* **EXERCISE GOAL**
Lines holding the string "agent" are the ones to copy from this listing.

* **SUPPLIED INFORMATION**
_ _ _
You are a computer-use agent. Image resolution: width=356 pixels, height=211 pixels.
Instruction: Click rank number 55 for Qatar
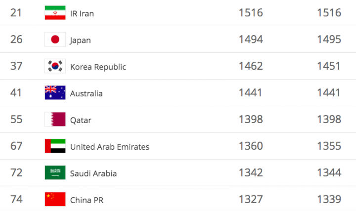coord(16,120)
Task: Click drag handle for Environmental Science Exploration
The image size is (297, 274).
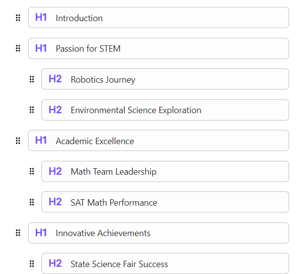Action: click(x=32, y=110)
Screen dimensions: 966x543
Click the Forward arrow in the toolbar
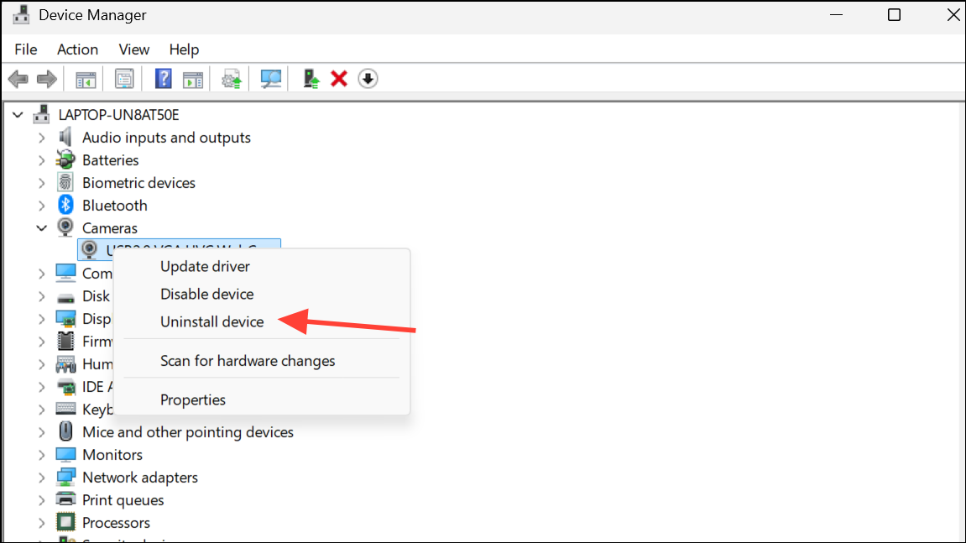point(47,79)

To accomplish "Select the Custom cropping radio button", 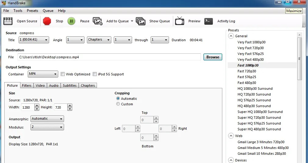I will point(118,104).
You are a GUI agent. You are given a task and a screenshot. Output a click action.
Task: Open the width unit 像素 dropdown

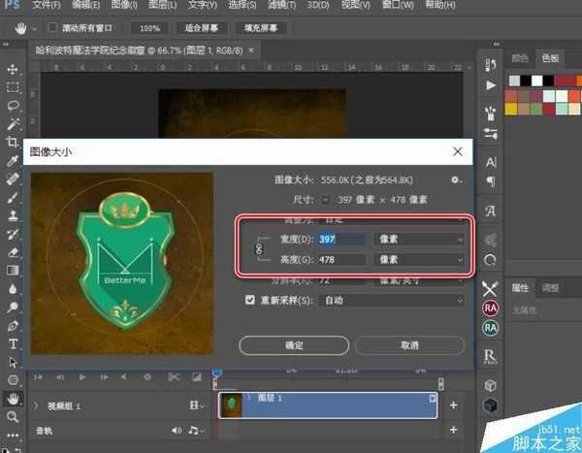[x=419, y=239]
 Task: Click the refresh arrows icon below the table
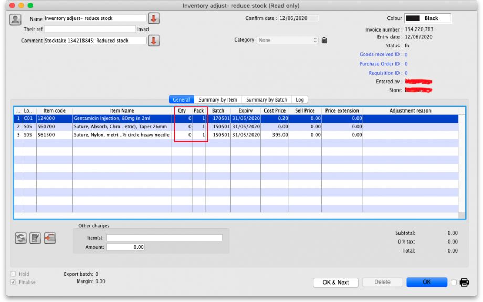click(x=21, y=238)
_ _ _
* **RESPONSE TO THIS TASK**
You are a computer-use agent. Image resolution: width=356 pixels, height=211 pixels.
You are a GUI agent. You are given a task and a screenshot. Output a click action.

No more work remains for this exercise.